2015 post-mortem

I had originally wrote a draft 1600+ words covering the last five years, but then I realized this week it was no longer necessary. All my previous blogs cover the last five years fairly well, but the short of it is that 2012 defined my life in a negative way, and I never forgave myself for spending so much just to re-learn what I had already received for free. I am finally able to let it all go this year.

Finally getting a day job has accelerated this year and I really haven’t made a lot of time for finished work, other than the Blizzard Heroes of the Storm contest piece. Most of my sketches were posted to Instagram as I still haven’t taken time to scan my sketchbook drawings going as far back as October 2014.

My goals for 2016 will be to set up an oil painting space in my room and start working more traditionally hereafter, hopefully achieving a good balance between digital and traditional.

fenrysk_full_bestnine2015

nsfw 11-25-2014

Figure drawing from this Tuesday night. I went back to a more methodical process of drawing first then color with flats rather than straight painting. It’s a bit slower to start than straight painting, I’ve noticed, and I also am not considering overall composition in the drawing phase, I’ve realized.

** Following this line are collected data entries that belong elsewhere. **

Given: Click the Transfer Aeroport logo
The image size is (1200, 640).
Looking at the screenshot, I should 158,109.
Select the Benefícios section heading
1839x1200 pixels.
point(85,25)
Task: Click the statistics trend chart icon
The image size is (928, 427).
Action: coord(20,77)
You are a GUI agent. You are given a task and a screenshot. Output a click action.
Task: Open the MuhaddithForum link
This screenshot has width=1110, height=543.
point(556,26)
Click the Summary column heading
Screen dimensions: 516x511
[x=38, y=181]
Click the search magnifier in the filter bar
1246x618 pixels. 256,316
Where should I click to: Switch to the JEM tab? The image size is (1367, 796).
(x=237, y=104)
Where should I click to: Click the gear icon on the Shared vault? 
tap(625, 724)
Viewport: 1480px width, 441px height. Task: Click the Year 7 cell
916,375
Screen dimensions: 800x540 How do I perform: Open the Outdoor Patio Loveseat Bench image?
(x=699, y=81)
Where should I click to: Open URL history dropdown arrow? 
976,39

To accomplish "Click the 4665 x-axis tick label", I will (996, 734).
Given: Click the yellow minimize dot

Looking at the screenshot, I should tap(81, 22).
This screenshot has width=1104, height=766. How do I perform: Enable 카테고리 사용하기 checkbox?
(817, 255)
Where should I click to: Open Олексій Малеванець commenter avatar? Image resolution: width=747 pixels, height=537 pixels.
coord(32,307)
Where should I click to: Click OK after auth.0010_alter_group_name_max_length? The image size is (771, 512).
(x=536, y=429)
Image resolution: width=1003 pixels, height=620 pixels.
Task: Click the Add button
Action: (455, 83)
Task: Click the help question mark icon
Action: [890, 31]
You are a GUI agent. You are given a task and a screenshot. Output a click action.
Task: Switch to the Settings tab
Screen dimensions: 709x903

2014-11-25-figure2014-11-25

figure drawing 9-30-2014 (nsfw)

Monday, I went downtown to get my car inspected for annual state vehicle inspections. While I was waiting, I walked the long way from where the shop was to the VCU campus and visited some of my old teachers. In particular Daniel Robbins (www.facebook.com/artofdanielkrobbins) really gave me some good advice on accepting commissions when I told him the tale of my Legend of Zelda painting. In general, getting to chat with him and also Bob Foster and Josh George (www.joshgeorge.com) really gave me some good motivation to work at this art thing harder.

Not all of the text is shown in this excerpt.